■ **TO DO**
Present the items below as a numbered list, skipping any blank lines.

───── ENTRIES SUPPLIED

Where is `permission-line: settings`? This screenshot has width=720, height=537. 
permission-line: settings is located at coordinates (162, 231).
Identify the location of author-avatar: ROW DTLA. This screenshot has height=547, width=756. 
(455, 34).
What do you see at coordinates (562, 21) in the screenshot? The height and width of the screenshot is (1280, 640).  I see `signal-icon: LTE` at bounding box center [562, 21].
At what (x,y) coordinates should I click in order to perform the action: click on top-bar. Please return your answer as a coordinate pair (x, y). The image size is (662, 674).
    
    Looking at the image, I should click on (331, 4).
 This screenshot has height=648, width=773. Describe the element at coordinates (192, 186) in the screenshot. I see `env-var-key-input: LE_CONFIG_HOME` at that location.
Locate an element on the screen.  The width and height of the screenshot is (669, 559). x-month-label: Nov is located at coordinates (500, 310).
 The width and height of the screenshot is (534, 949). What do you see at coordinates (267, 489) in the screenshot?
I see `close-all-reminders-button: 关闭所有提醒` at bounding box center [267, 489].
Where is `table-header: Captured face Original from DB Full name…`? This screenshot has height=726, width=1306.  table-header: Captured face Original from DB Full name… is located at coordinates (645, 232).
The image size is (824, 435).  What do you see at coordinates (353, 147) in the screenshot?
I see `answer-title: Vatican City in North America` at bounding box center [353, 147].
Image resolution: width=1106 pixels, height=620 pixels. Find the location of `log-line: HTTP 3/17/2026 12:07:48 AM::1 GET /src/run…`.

──────────

■ **ANSWER TO THIS TASK**
1. Where is `permission-line: settings`? This screenshot has width=720, height=537. 
2. permission-line: settings is located at coordinates (162, 231).
3. Identify the location of author-avatar: ROW DTLA. This screenshot has height=547, width=756. 
4. (455, 34).
5. What do you see at coordinates (562, 21) in the screenshot? The height and width of the screenshot is (1280, 640).  I see `signal-icon: LTE` at bounding box center [562, 21].
6. At what (x,y) coordinates should I click in order to perform the action: click on top-bar. Please return your answer as a coordinate pair (x, y). The image size is (662, 674).
7.     Looking at the image, I should click on (331, 4).
8.  This screenshot has height=648, width=773. Describe the element at coordinates (192, 186) in the screenshot. I see `env-var-key-input: LE_CONFIG_HOME` at that location.
9. Locate an element on the screen.  The width and height of the screenshot is (669, 559). x-month-label: Nov is located at coordinates (500, 310).
10.  The width and height of the screenshot is (534, 949). What do you see at coordinates (267, 489) in the screenshot?
11. I see `close-all-reminders-button: 关闭所有提醒` at bounding box center [267, 489].
12. Where is `table-header: Captured face Original from DB Full name…`? This screenshot has height=726, width=1306.  table-header: Captured face Original from DB Full name… is located at coordinates (645, 232).
13. The image size is (824, 435).  What do you see at coordinates (353, 147) in the screenshot?
14. I see `answer-title: Vatican City in North America` at bounding box center [353, 147].
15. Image resolution: width=1106 pixels, height=620 pixels. Find the location of `log-line: HTTP 3/17/2026 12:07:48 AM::1 GET /src/run…`.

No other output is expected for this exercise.